Par Thomas Broggini, à Buenos Aires

Contrôlé positif à un produit dopant en pleine phase de groupes, le génie argentin a quitté la Coupe du monde 1994 dans la stupeur et les larmes, il y a 30 ans, persuadé que la FIFA lui avait « coupé les jambes ». Chronique d’une déflagration.

Le jour où Maradona a été exclu du Mondial 1994

Foxboro Stadium, périphérie de Boston, samedi 25 juin 1994. L’anneau scintillant vissé à l’oreille gauche, le brassard bleu enroulé autour du biceps, les cheveux impeccablement plaqués en arrière façon acteur des seventies et le torse bombé sous les deux étoiles du maillot : le numéro 10 qui s’éloigne de la pelouse a la dégaine d’un mec comblé et fier. Diego Maradona en un fragment, ressuscité une nouvelle fois. Carbonisé mais resplendissant. Soulagé, aussi : victorieuse de la Grèce (4-0) en ouverture de cette Coupe du monde disputée aux États-Unis, grâce notamment à un golazo de son capitaine, l’Argentine fait un grand pas vers les huitièmes de finale après ce nouveau succès contre le coriace Nigeria (2-1).

Aux yeux des supporters, il était inconcevable que Diego soit le coupable. Dans l’imaginaire populaire, cette infirmière ne vient pas le chercher par hasard.

Andrés Burgo

En rejoignant les vestiaires, Diego s’arrête au micro d’une télé argentine. Il remercie Dieu, ses préparateurs physiques, sa famille, ses compatriotes. « Je me suis senti important sur le terrain », jubile-t-il, encore essoufflé. Derrière lui patiente une infirmière blonde, grosse croix verte imprimée sur un large T-shirt blanc. Le champion du monde 1986 a été tiré au sort pour le contrôle antidopage. Il prend la toubib par la main et file pisser dans un flacon. Il ne le sait pas encore, mais il vient de porter pour la 91e et dernière fois le maillot de la sélection. Il a 33 ans.
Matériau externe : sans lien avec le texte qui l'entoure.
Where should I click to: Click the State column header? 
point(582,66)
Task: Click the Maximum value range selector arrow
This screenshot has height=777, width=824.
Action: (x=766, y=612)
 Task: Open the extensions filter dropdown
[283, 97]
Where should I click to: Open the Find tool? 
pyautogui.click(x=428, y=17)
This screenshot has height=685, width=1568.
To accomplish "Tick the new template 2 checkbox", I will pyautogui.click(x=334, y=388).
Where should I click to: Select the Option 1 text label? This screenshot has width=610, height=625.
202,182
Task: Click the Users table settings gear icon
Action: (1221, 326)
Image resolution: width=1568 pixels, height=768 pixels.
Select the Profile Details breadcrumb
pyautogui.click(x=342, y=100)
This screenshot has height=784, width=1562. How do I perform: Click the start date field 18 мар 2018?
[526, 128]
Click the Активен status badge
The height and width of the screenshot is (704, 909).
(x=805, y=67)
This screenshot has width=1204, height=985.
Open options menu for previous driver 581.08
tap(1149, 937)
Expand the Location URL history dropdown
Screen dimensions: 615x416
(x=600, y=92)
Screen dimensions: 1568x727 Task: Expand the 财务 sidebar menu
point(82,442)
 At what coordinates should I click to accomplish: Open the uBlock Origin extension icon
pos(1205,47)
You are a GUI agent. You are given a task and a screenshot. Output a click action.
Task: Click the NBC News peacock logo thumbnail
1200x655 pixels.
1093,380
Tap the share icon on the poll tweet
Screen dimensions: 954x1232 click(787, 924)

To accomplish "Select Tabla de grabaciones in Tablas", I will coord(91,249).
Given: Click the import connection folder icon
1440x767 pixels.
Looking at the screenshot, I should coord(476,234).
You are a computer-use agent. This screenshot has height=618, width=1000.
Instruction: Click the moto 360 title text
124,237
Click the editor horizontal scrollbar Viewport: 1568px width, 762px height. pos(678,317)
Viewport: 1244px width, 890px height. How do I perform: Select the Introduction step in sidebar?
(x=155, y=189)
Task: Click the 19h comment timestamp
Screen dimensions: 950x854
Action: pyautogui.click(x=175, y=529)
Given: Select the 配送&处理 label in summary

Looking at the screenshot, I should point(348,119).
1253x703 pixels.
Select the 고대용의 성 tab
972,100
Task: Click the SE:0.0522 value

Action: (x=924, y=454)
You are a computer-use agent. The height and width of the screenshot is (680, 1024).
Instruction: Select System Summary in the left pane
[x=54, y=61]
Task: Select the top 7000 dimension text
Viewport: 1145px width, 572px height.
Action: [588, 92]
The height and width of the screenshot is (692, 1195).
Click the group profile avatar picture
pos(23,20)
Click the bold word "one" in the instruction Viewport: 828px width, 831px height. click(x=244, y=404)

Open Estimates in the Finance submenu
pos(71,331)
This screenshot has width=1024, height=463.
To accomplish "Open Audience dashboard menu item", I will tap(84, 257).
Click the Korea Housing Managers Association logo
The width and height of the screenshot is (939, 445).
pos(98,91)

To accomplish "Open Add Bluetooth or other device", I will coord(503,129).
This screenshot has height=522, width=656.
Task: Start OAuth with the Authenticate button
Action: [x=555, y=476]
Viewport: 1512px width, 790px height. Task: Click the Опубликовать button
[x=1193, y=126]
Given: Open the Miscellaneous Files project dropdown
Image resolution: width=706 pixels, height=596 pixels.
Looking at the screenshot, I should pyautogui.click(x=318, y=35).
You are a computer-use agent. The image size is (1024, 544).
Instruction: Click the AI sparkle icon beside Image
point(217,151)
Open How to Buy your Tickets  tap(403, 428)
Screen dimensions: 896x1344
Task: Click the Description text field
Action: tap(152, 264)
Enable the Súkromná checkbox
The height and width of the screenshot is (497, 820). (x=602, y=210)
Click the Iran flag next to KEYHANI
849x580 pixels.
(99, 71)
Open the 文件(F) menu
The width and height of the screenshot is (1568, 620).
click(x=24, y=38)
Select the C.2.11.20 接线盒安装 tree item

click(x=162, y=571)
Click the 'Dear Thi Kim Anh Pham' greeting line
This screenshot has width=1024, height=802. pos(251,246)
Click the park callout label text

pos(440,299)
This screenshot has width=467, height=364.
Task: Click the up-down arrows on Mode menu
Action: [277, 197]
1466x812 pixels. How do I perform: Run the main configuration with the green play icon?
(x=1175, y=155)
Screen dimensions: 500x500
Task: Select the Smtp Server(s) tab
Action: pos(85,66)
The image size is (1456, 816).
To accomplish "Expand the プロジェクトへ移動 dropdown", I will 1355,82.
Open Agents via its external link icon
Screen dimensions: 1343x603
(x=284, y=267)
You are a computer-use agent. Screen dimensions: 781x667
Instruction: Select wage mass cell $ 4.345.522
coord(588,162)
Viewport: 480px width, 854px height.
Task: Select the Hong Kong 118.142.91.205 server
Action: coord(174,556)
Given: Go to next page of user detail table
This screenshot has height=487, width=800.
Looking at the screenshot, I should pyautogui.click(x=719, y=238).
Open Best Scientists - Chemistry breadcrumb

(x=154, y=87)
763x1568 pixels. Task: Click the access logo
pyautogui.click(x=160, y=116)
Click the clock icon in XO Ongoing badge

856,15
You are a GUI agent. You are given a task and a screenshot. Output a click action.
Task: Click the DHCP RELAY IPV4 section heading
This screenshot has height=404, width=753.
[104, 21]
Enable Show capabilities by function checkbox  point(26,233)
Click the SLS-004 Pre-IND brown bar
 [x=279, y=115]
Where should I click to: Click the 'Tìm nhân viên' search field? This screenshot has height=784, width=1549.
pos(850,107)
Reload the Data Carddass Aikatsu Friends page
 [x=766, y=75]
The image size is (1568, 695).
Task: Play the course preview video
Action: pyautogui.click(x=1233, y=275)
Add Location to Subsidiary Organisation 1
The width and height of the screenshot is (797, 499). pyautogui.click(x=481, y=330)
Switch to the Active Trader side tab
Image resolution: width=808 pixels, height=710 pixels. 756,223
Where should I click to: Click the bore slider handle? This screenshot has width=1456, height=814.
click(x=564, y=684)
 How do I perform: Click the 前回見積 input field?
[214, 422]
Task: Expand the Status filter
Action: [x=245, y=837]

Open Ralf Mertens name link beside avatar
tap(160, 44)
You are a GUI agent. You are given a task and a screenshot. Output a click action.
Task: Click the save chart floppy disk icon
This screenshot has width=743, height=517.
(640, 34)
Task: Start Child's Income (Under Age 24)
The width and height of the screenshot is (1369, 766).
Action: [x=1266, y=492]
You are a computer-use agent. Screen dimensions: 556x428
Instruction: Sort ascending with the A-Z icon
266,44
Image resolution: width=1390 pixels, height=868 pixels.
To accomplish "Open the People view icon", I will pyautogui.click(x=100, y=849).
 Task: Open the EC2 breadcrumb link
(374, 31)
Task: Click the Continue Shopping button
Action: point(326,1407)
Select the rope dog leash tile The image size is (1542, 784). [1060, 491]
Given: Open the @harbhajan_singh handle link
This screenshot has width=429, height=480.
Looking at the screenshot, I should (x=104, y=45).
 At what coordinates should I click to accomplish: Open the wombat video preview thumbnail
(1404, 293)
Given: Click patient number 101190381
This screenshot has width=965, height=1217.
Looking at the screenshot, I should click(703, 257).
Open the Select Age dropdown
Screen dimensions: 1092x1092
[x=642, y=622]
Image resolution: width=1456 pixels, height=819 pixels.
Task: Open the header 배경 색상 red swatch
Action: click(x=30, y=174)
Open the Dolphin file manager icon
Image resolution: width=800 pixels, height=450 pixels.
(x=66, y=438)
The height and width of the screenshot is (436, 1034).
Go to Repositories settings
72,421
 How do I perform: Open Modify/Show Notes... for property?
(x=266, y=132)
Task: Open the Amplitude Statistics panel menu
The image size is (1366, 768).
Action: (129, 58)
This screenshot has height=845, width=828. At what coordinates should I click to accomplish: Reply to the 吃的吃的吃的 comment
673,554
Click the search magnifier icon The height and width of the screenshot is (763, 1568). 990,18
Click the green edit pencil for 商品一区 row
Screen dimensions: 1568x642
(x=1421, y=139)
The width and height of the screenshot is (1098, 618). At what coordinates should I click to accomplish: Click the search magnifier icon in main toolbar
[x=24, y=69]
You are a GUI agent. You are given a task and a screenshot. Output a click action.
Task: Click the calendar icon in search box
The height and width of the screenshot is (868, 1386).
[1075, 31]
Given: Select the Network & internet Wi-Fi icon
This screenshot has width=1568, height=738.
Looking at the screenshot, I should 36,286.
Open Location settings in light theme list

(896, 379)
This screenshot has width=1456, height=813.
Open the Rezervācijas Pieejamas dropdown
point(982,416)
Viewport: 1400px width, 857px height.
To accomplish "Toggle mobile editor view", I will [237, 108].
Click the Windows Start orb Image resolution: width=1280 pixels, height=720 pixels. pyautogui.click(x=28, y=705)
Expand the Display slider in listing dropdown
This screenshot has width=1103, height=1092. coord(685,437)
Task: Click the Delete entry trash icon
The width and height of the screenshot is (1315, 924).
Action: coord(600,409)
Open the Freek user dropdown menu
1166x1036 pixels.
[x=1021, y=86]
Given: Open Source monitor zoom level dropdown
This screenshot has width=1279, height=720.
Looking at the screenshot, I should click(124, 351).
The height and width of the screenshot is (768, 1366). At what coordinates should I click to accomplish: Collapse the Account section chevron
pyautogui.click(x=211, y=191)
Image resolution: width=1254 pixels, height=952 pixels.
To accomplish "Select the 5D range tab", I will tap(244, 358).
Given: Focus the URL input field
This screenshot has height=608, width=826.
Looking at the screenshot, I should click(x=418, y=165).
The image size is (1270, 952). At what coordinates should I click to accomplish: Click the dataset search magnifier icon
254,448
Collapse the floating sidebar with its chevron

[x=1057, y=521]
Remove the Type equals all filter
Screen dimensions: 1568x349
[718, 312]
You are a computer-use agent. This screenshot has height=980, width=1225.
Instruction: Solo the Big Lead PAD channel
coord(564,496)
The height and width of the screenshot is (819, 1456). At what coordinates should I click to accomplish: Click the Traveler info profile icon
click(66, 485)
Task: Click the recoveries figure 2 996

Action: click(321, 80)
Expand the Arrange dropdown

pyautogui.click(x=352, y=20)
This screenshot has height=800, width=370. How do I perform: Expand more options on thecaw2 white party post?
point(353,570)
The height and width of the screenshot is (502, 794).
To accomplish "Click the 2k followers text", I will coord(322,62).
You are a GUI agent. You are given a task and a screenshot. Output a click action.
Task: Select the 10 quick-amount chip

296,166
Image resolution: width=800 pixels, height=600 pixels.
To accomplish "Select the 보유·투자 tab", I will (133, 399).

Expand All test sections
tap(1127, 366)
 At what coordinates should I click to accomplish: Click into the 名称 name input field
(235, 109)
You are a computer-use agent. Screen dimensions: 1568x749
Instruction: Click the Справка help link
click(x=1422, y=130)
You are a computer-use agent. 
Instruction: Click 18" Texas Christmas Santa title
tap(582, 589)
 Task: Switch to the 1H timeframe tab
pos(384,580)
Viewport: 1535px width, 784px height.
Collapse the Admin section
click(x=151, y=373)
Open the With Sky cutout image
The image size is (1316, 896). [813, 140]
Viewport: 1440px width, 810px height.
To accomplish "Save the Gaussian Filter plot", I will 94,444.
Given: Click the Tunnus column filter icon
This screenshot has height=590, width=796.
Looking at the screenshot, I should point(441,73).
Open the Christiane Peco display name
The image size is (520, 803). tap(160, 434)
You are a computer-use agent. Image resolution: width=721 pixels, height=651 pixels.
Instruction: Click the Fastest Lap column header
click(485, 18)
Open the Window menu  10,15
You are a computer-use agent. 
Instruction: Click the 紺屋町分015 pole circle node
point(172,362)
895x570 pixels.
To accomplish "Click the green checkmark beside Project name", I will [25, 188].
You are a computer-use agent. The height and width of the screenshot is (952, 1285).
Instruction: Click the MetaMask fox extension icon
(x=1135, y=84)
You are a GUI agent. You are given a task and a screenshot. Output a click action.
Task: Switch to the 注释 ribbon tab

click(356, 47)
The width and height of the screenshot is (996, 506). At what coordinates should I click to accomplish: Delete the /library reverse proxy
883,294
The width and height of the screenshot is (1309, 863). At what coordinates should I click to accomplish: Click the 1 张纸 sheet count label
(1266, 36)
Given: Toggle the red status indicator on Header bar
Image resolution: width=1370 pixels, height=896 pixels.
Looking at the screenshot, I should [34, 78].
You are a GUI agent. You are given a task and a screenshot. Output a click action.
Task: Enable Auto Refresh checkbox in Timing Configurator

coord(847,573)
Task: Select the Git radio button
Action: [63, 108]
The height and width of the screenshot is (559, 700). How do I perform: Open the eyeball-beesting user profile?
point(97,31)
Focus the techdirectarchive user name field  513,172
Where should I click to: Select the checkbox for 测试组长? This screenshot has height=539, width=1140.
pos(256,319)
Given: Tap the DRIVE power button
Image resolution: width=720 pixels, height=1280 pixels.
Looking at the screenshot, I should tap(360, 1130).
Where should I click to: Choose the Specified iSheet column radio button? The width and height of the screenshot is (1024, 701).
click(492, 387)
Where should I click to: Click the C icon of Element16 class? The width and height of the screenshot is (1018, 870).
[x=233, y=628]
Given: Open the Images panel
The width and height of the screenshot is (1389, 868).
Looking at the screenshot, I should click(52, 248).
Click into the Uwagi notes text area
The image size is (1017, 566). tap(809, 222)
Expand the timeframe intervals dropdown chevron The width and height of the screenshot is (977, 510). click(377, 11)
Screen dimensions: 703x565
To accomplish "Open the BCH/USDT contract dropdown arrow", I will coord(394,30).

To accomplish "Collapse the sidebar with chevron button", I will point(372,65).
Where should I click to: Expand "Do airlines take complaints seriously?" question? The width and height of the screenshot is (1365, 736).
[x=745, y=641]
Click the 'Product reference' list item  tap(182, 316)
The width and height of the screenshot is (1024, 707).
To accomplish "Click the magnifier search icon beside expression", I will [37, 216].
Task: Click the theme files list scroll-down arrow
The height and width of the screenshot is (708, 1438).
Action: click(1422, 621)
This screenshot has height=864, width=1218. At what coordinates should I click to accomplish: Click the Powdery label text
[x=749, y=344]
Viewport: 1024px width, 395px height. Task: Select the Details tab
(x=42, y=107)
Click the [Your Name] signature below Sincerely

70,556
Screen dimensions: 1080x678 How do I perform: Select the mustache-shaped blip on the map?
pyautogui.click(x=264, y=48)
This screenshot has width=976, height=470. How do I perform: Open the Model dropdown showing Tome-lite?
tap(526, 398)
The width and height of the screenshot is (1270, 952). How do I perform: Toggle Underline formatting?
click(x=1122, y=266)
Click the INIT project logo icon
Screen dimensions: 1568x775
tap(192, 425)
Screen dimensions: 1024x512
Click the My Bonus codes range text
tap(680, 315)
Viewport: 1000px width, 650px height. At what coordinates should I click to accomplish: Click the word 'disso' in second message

Le complot et les zombies 

Deux jours plus tard, le 27 juin, un séisme secoue la planète : le génie insaisissable a été testé positif à l’éphédrine, un produit stimulant interdit dans le soccer mais à l’époque autorisé dans les ligues nord-américaines (basket, foot US, baseball). « Ils m’ont coupé les jambes », clame le Pibe de Oro, une punchline devenue culte. Le visage gribouillé par les larmes, il jure sur « la tête de (ses) filles » qu’il ne s’est « pas drogué » et désigne « la FIFA » comme responsable de sa détresse. « J’aurais voulu me couper les veines », confesse-t-il plus tard, « l’âme détruite ». SOS sans effet : le 30 juin, juste avant le troisième et dernier match de la phase de groupes contre la Bulgarie (perdu 2-0), à Dallas, la fédération argentine (AFA) annonce officiellement l’exclusion de son charismatique leader.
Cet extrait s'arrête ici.